Unlevered Beta Calculator
Unlevered beta, also known as asset beta, is a financial metric that measures the systematic risk of a company’s assets, excluding any financial leverage (debt). It shows how volatile a company is compared to the market, based solely on its core business operations—not its capital structure.
This metric is crucial for comparing companies with different debt levels, and it’s widely used in valuation models like the Capital Asset Pricing Model (CAPM).
Unlevered Beta Formula
To calculate unlevered beta, we use the following formula:
Unlevered Beta = Levered Beta / [1 + (1 – Tax Rate) × (Debt / Equity)]
Where:
- Levered Beta reflects both business and financial risk.
- Tax Rate is the corporate tax rate (as a decimal).
- Debt/Equity Ratio shows how much debt a company uses relative to equity.
This formula helps remove the effects of leverage, isolating the inherent business risk.
How to Use the Unlevered Beta Calculator
- Input Levered Beta – Get this from financial platforms or public stock data.
- Enter the Tax Rate – Typically, use the company’s effective tax rate or your country’s corporate tax rate.
- Provide the Debt/Equity Ratio – Found on a company’s balance sheet.
- Click “Calculate” – The tool will compute unlevered beta instantly.
Example Calculation
Let’s say:
- Levered Beta = 1.5
- Tax Rate = 30%
- Debt/Equity Ratio = 0.6
Plug into the formula:
Unlevered Beta = 1.5 / [1 + (1 – 0.3) × 0.6]
= 1.5 / [1 + 0.7 × 0.6]
= 1.5 / [1 + 0.42]
= 1.5 / 1.42
= 1.056
So, the business risk of the company (without debt) is approximately 1.06.
Why Is Unlevered Beta Important?
- ✅ Pure Business Risk: Reflects the true operational risk of a company.
- ✅ Valuation Accuracy: Used in CAPM to estimate the cost of equity without the distortion of leverage.
- ✅ Comparable Analysis: Allows fair comparison between companies with different capital structures.
- ✅ M&A and LBO Modeling: Critical in transactions where financial structure changes significantly.

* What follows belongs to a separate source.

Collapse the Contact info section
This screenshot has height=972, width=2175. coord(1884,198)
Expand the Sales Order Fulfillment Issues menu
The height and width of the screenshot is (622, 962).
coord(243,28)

Unlevered Beta vs Levered Beta
| Feature | Unlevered Beta | Levered Beta |
|---|---|---|
| Includes Debt Risk? | ❌ No | ✅ Yes |
| Used For | Comparables, asset risk | Stock risk, equity volatility |
| Volatility Level | Lower | Higher |
| Stability | More stable | Changes with leverage |
When to Use Unlevered Beta
- During Discounted Cash Flow (DCF) valuation
- When comparing companies in different industries
- When analyzing private firms or startups with no market beta
- In mergers and acquisitions, where financial structure will change
Relevering Beta
Once you have the unlevered beta, you can re-lever it using your own capital structure to estimate equity risk in a new scenario:
Relevered Beta = Unlevered Beta × [1 + (1 – Tax Rate) × (Debt / Equity)]
This helps investors model the potential risk profile if a company adjusts its financing strategy.
Benefits of This Calculator
- 🔹 Simple Interface – Just enter three values
- 🔹 Accurate Calculations – Based on the Modigliani-Miller approach
- 🔹 Free to Use – No sign-up required
- 🔹 Responsive – Works on mobile and desktop
- 🔹 Great for Finance Students and Analysts
FAQs – Unlevered Beta Calculator
1. Can unlevered beta be negative?
Yes, but it’s rare. A negative beta means the asset moves inversely to the market.
2. Why remove debt from beta?
To isolate business risk and allow comparisons regardless of financial structure.
3. What’s a typical unlevered beta?
Ranges from 0.5 to 1.5, depending on the industry. For example, utilities tend to have low unlevered betas.
4. How is it used in CAPM?
It helps compute the expected return on equity before adjusting for financial leverage.
5. Is unlevered beta always lower than levered beta?
Yes—because levered beta includes financial risk, it will be equal to or greater than unlevered beta.
6. Can I use this for private companies?
Yes—estimate the levered beta from public comps, then use this calculator to find unlevered beta.
7. Is the tax rate important?
Yes—taxes reduce the cost of debt, which affects the financial risk calculation.
8. Where do I find the Debt/Equity ratio?
From the company’s balance sheet or financial data providers.
9. What if a company has no debt?
The unlevered and levered beta will be the same.
10. Does industry affect unlevered beta?
Absolutely. Tech companies may have high unlevered betas; utilities tend to be low.
Conclusion
Unlevered beta is an essential metric for financial professionals who want to understand a company’s true operational risk. By removing the effects of debt, it provides a cleaner, more comparable measure of volatility across firms.